# Your assignment
Repeat the entries below exactly. Begin with the first line and end with the line that contains "You are a computer-use agent. The".
Start of Block
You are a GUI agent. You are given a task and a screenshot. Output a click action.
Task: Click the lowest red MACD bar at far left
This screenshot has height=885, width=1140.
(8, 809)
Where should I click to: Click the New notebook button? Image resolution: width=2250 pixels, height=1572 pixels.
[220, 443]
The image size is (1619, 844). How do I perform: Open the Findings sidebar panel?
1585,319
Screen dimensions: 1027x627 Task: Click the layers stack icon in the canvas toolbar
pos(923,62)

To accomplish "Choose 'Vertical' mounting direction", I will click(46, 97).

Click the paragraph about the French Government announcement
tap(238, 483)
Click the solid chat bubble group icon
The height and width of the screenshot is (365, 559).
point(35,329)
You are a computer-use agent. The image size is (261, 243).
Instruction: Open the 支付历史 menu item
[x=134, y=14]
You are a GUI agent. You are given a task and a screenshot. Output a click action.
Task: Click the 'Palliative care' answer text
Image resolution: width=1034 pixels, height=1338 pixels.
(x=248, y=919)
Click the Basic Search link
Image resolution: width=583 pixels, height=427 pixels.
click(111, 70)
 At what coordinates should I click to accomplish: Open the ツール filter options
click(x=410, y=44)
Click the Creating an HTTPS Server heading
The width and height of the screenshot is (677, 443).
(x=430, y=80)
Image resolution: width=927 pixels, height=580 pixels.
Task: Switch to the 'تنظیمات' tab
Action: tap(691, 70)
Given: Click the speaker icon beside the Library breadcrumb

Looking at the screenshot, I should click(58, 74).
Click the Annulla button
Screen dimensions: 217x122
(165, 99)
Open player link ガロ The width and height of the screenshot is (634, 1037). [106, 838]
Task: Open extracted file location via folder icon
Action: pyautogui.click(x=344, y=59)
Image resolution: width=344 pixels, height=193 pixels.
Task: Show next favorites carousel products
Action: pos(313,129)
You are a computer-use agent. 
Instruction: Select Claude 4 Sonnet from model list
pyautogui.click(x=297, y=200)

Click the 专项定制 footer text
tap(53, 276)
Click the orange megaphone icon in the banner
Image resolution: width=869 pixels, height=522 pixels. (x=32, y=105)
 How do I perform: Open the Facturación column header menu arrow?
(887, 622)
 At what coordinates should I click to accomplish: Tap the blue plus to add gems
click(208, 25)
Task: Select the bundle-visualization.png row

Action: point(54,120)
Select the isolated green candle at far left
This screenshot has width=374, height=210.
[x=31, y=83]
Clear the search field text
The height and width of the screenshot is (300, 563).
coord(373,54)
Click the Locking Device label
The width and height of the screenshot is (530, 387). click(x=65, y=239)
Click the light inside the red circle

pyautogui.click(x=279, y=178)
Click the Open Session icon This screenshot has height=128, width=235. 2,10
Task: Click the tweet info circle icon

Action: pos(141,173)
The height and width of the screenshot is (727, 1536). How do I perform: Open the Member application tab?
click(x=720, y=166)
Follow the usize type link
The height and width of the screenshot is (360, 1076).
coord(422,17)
End of Block
# Solution to this task
You are a GUI agent. You are given a task and a screenshot. Output a click action.
Task: Click the lowest red MACD bar at far left
This screenshot has height=885, width=1140.
(8, 809)
Where should I click to: Click the New notebook button? Image resolution: width=2250 pixels, height=1572 pixels.
[220, 443]
The image size is (1619, 844). How do I perform: Open the Findings sidebar panel?
1585,319
Screen dimensions: 1027x627 Task: Click the layers stack icon in the canvas toolbar
pos(923,62)

To accomplish "Choose 'Vertical' mounting direction", I will click(46, 97).

Click the paragraph about the French Government announcement
tap(238, 483)
Click the solid chat bubble group icon
The height and width of the screenshot is (365, 559).
point(35,329)
You are a computer-use agent. The image size is (261, 243).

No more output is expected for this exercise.